§ **Exercise requirements**
Rewrite the material below, replacing "Where should I click to" with "Where do I click to" wherever it occurs and leaving everything else unchanged.

§ **Records for processing**

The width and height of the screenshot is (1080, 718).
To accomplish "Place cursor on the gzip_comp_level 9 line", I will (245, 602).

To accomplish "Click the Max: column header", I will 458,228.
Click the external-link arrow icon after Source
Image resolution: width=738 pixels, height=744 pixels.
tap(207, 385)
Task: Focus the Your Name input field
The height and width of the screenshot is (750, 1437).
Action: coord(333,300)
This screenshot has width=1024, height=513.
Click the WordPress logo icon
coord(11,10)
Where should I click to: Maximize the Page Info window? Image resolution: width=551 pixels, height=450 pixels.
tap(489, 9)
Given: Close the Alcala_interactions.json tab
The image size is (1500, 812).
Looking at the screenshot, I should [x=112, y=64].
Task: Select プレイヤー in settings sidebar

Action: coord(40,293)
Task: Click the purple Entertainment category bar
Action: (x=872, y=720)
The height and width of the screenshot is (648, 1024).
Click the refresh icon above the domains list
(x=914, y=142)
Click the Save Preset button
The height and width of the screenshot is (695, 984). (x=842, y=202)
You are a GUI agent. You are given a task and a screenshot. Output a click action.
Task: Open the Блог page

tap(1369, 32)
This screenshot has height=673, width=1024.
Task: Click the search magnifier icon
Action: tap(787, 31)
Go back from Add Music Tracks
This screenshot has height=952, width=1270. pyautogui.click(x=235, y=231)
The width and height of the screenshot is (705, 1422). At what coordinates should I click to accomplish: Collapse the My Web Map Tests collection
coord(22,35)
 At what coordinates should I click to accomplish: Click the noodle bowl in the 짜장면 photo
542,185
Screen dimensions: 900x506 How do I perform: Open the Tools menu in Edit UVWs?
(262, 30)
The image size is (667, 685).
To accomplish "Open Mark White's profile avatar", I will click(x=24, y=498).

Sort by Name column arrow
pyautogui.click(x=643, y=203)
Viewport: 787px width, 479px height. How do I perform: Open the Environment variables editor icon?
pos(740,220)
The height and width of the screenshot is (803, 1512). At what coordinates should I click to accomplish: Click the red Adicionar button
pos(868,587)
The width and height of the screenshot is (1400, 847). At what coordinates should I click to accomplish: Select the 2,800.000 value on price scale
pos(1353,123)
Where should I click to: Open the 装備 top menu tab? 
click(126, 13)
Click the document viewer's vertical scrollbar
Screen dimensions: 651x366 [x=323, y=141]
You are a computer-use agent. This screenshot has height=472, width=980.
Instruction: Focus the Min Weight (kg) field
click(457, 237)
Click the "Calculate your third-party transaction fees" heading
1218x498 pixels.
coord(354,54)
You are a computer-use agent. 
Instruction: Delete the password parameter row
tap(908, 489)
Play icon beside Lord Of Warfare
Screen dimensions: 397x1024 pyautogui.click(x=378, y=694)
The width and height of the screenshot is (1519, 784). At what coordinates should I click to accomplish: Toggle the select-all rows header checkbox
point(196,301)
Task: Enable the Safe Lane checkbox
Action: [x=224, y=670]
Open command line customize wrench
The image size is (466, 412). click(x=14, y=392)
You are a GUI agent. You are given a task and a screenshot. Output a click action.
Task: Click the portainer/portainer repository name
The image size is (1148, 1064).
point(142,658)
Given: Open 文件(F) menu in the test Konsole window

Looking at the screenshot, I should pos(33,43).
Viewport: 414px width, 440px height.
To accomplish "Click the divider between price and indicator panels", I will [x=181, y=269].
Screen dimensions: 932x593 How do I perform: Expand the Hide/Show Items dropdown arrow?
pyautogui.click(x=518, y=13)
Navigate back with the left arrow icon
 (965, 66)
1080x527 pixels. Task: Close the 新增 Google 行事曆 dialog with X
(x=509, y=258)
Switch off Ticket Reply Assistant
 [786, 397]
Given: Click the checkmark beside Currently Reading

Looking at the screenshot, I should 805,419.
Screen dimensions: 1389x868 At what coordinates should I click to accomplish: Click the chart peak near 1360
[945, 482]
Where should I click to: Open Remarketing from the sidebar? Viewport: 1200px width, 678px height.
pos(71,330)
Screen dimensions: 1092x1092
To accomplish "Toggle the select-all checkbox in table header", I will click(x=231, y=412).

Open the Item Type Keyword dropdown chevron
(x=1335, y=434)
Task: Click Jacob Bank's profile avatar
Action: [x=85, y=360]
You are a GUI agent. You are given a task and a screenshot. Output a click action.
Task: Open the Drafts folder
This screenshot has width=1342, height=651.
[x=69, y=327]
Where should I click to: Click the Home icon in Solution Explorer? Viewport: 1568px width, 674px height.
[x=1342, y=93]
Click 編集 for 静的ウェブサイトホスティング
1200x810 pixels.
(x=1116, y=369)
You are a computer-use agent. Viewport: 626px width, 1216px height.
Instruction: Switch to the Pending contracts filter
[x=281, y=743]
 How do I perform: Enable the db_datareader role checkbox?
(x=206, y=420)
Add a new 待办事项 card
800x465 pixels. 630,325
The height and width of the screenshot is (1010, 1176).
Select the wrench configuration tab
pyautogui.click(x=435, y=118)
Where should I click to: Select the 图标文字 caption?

§ **Result of this task**
The width and height of the screenshot is (1080, 718).
To accomplish "Place cursor on the gzip_comp_level 9 line", I will (245, 602).

To accomplish "Click the Max: column header", I will 458,228.
Click the external-link arrow icon after Source
Image resolution: width=738 pixels, height=744 pixels.
tap(207, 385)
Task: Focus the Your Name input field
The height and width of the screenshot is (750, 1437).
Action: coord(333,300)
This screenshot has width=1024, height=513.
Click the WordPress logo icon
coord(11,10)
Where do I click to: Maximize the Page Info window? Image resolution: width=551 pixels, height=450 pixels.
tap(489, 9)
Given: Close the Alcala_interactions.json tab
The image size is (1500, 812).
Looking at the screenshot, I should [x=112, y=64].
Task: Select プレイヤー in settings sidebar

Action: coord(40,293)
Task: Click the purple Entertainment category bar
Action: (x=872, y=720)
The height and width of the screenshot is (648, 1024).
Click the refresh icon above the domains list
(x=914, y=142)
Click the Save Preset button
The height and width of the screenshot is (695, 984). (x=842, y=202)
You are a GUI agent. You are given a task and a screenshot. Output a click action.
Task: Open the Блог page

tap(1369, 32)
This screenshot has height=673, width=1024.
Task: Click the search magnifier icon
Action: tap(787, 31)
Go back from Add Music Tracks
This screenshot has height=952, width=1270. pyautogui.click(x=235, y=231)
The width and height of the screenshot is (705, 1422). At what coordinates should I click to accomplish: Collapse the My Web Map Tests collection
coord(22,35)
 At what coordinates should I click to accomplish: Click the noodle bowl in the 짜장면 photo
542,185
Screen dimensions: 900x506 How do I perform: Open the Tools menu in Edit UVWs?
(262, 30)
The image size is (667, 685).
To accomplish "Open Mark White's profile avatar", I will click(x=24, y=498).

Sort by Name column arrow
pyautogui.click(x=643, y=203)
Viewport: 787px width, 479px height. How do I perform: Open the Environment variables editor icon?
pos(740,220)
The height and width of the screenshot is (803, 1512). At what coordinates should I click to accomplish: Click the red Adicionar button
pos(868,587)
The width and height of the screenshot is (1400, 847). At what coordinates should I click to accomplish: Select the 2,800.000 value on price scale
pos(1353,123)
Where do I click to: Open the 装備 top menu tab? 
click(126, 13)
Click the document viewer's vertical scrollbar
Screen dimensions: 651x366 [x=323, y=141]
You are a computer-use agent. This screenshot has height=472, width=980.
Instruction: Focus the Min Weight (kg) field
click(457, 237)
Click the "Calculate your third-party transaction fees" heading
1218x498 pixels.
coord(354,54)
You are a computer-use agent. 
Instruction: Delete the password parameter row
tap(908, 489)
Play icon beside Lord Of Warfare
Screen dimensions: 397x1024 pyautogui.click(x=378, y=694)
The width and height of the screenshot is (1519, 784). At what coordinates should I click to accomplish: Toggle the select-all rows header checkbox
point(196,301)
Task: Enable the Safe Lane checkbox
Action: [x=224, y=670]
Open command line customize wrench
The image size is (466, 412). click(x=14, y=392)
You are a GUI agent. You are given a task and a screenshot. Output a click action.
Task: Click the portainer/portainer repository name
The image size is (1148, 1064).
point(142,658)
Given: Open 文件(F) menu in the test Konsole window

Looking at the screenshot, I should pos(33,43).
Viewport: 414px width, 440px height.
To accomplish "Click the divider between price and indicator panels", I will [x=181, y=269].
Screen dimensions: 932x593 How do I perform: Expand the Hide/Show Items dropdown arrow?
pyautogui.click(x=518, y=13)
Navigate back with the left arrow icon
 (965, 66)
1080x527 pixels. Task: Close the 新增 Google 行事曆 dialog with X
(x=509, y=258)
Switch off Ticket Reply Assistant
 [786, 397]
Given: Click the checkmark beside Currently Reading

Looking at the screenshot, I should 805,419.
Screen dimensions: 1389x868 At what coordinates should I click to accomplish: Click the chart peak near 1360
[945, 482]
Where do I click to: Open Remarketing from the sidebar? Viewport: 1200px width, 678px height.
pos(71,330)
Screen dimensions: 1092x1092
To accomplish "Toggle the select-all checkbox in table header", I will click(x=231, y=412).

Open the Item Type Keyword dropdown chevron
(x=1335, y=434)
Task: Click Jacob Bank's profile avatar
Action: [x=85, y=360]
You are a GUI agent. You are given a task and a screenshot. Output a click action.
Task: Open the Drafts folder
This screenshot has width=1342, height=651.
[x=69, y=327]
Where do I click to: Click the Home icon in Solution Explorer? Viewport: 1568px width, 674px height.
[x=1342, y=93]
Click 編集 for 静的ウェブサイトホスティング
1200x810 pixels.
(x=1116, y=369)
You are a computer-use agent. Viewport: 626px width, 1216px height.
Instruction: Switch to the Pending contracts filter
[x=281, y=743]
 How do I perform: Enable the db_datareader role checkbox?
(x=206, y=420)
Add a new 待办事项 card
800x465 pixels. 630,325
The height and width of the screenshot is (1010, 1176).
Select the wrench configuration tab
pyautogui.click(x=435, y=118)
Where do I click to: Select the 图标文字 caption?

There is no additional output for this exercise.